In May 2018, the National Audubon Society awarded Mary Powell its Rachel Carson Medal, given to women who have advanced the cause of conservation. The award is named for the marine biologist and author of The Silent Spring, whose work is credited with helping create the modern environmental movement. Powell discusses how she shook up a stodgy energy utility to make it more nimble and responsive to customers, why an electric utility supports renewable power, “leading with love,” and surviving cancer and the loss of her house in a fire. (June 20, 2018 broadcast)

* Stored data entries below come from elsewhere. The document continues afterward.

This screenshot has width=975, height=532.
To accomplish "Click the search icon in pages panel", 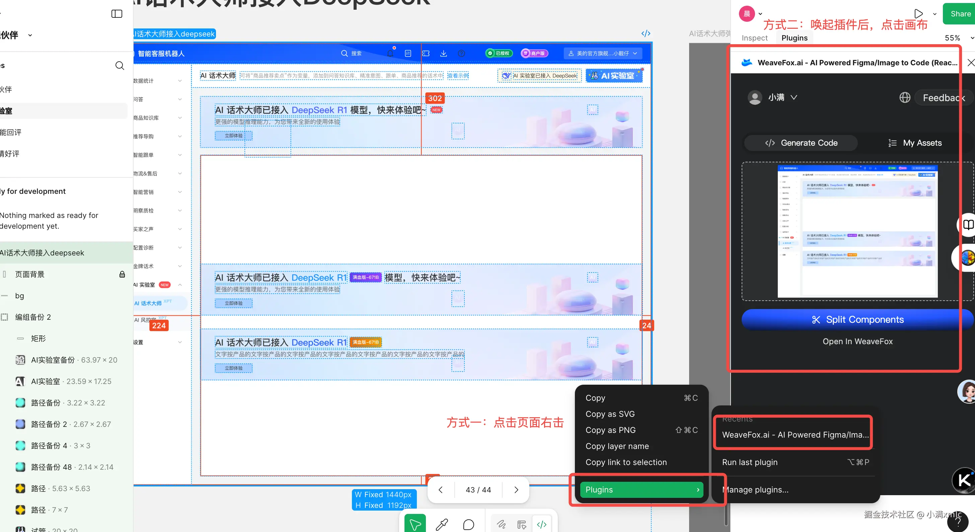I will (x=120, y=65).
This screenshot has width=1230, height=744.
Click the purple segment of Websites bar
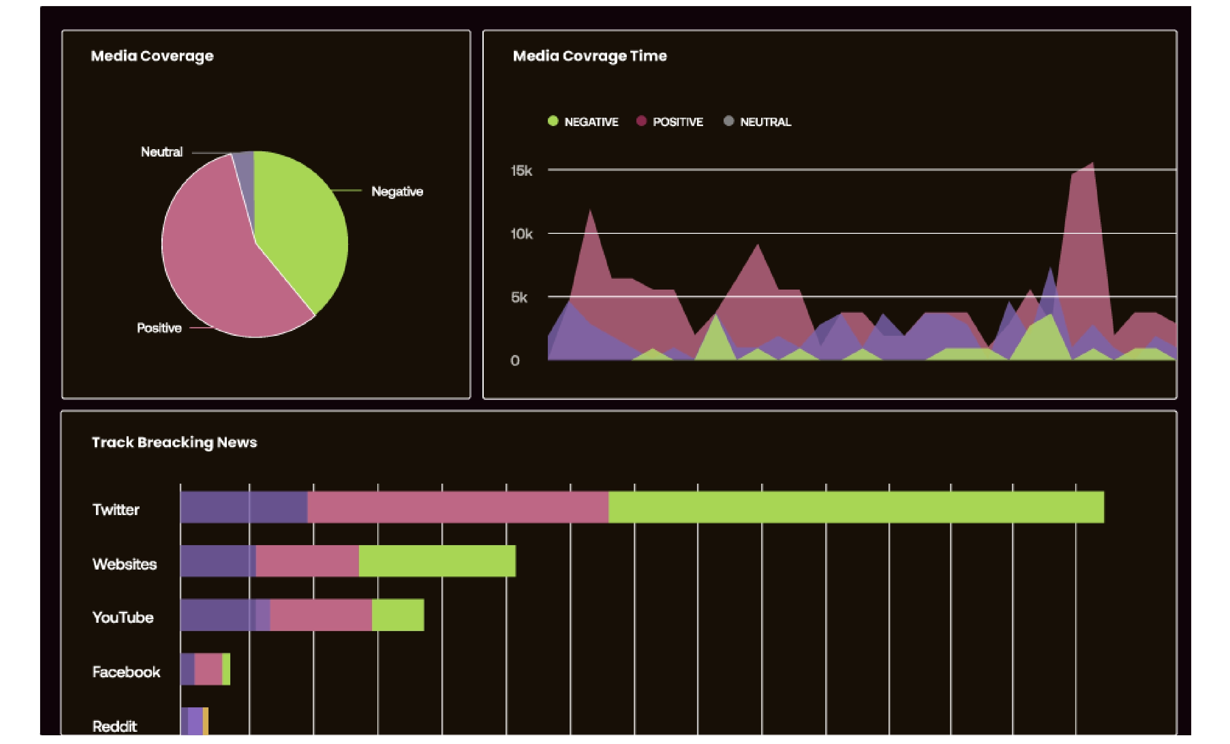tap(218, 561)
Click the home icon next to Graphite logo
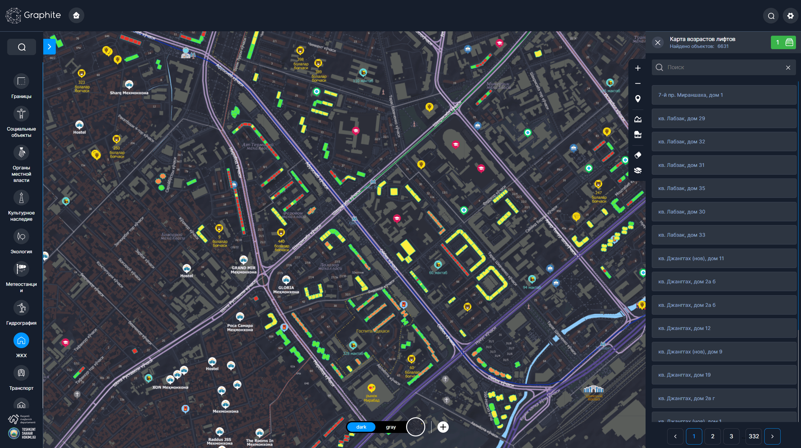Image resolution: width=801 pixels, height=448 pixels. [76, 15]

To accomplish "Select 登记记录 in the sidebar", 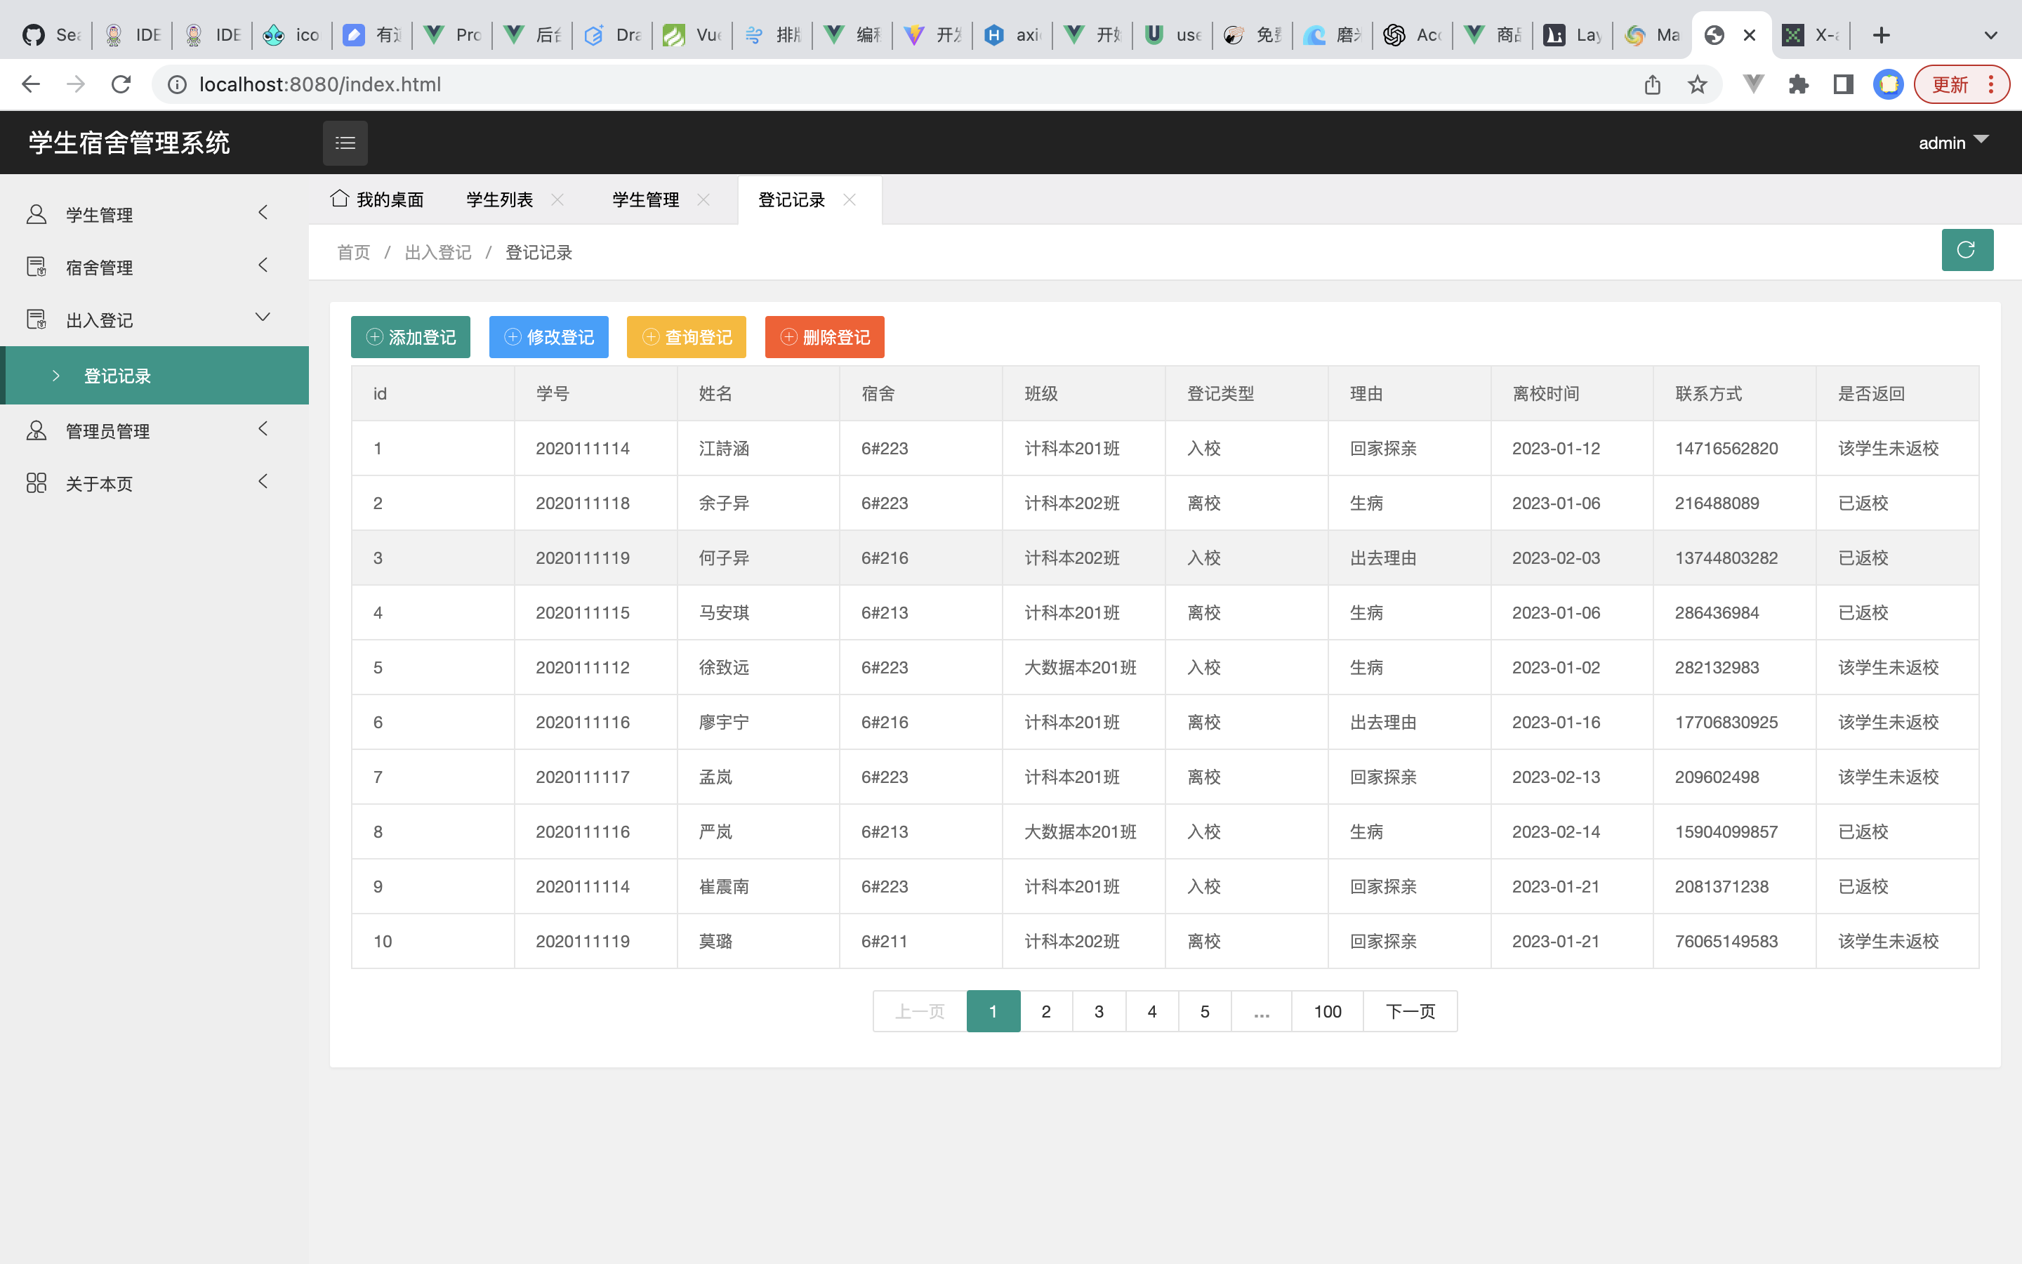I will point(118,376).
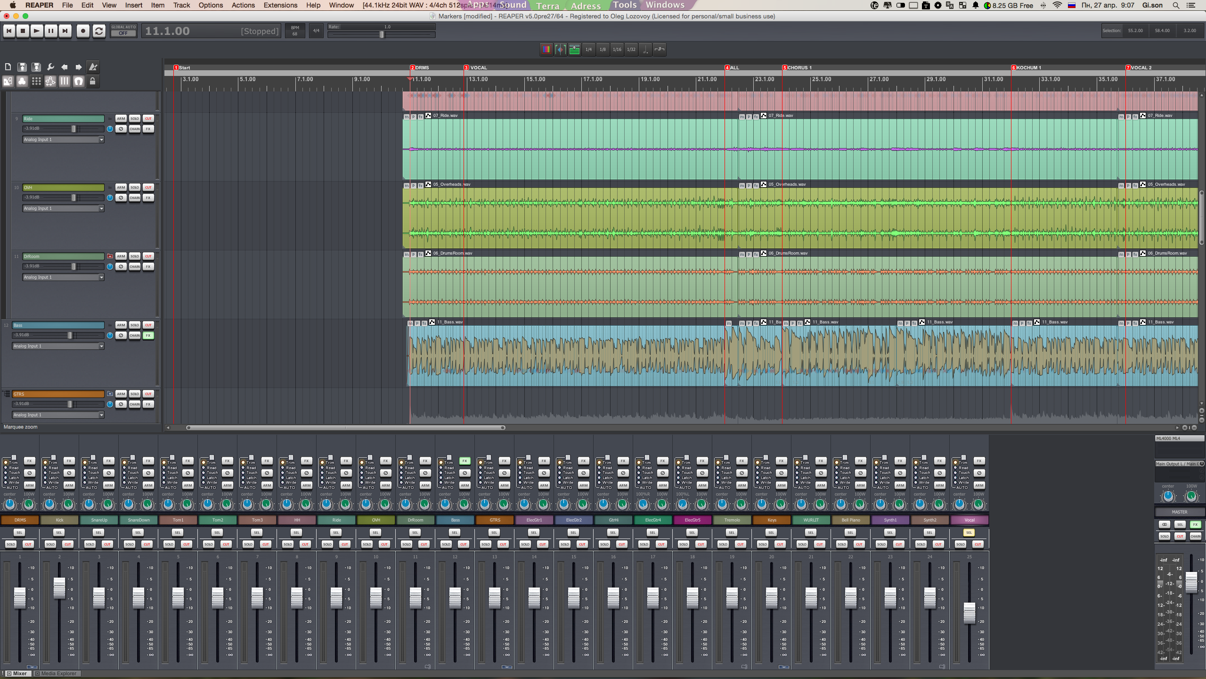The width and height of the screenshot is (1206, 679).
Task: Click the transport Record button
Action: coord(83,31)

Mary Powell, President & CEO, Green Mountain Power
Mary Powell, CEO of Green Mountain Power since 2008, has transformed the company from traditional utility to clean energy pioneer. One of the nation’s few women to lead an electric utility, she was recently named Woman of the Year by an industry trade group. Powell recently confronted a new challenge: cancer. She discusses how undergoing genetic testing and having a double mastectomy earlier this year has changed her outlook on life and work. She also describes Vermont’s energy future beyond “twigs and twine” (electric poles and wires) toward communities powered by small micro-grids, how GMP will be the first utility to offer home batteries made by Tesla Motors, as well as her views on nuclear power, resistance to renewable energy, and her advice to young women entering the work world.
Mary Powell, CEO of Green Mountain Power and one of the few female energy company executives in the country, talks about Vermont’s renewable energy initiatives, the controversies over wind and nuclear power, and women and leadership.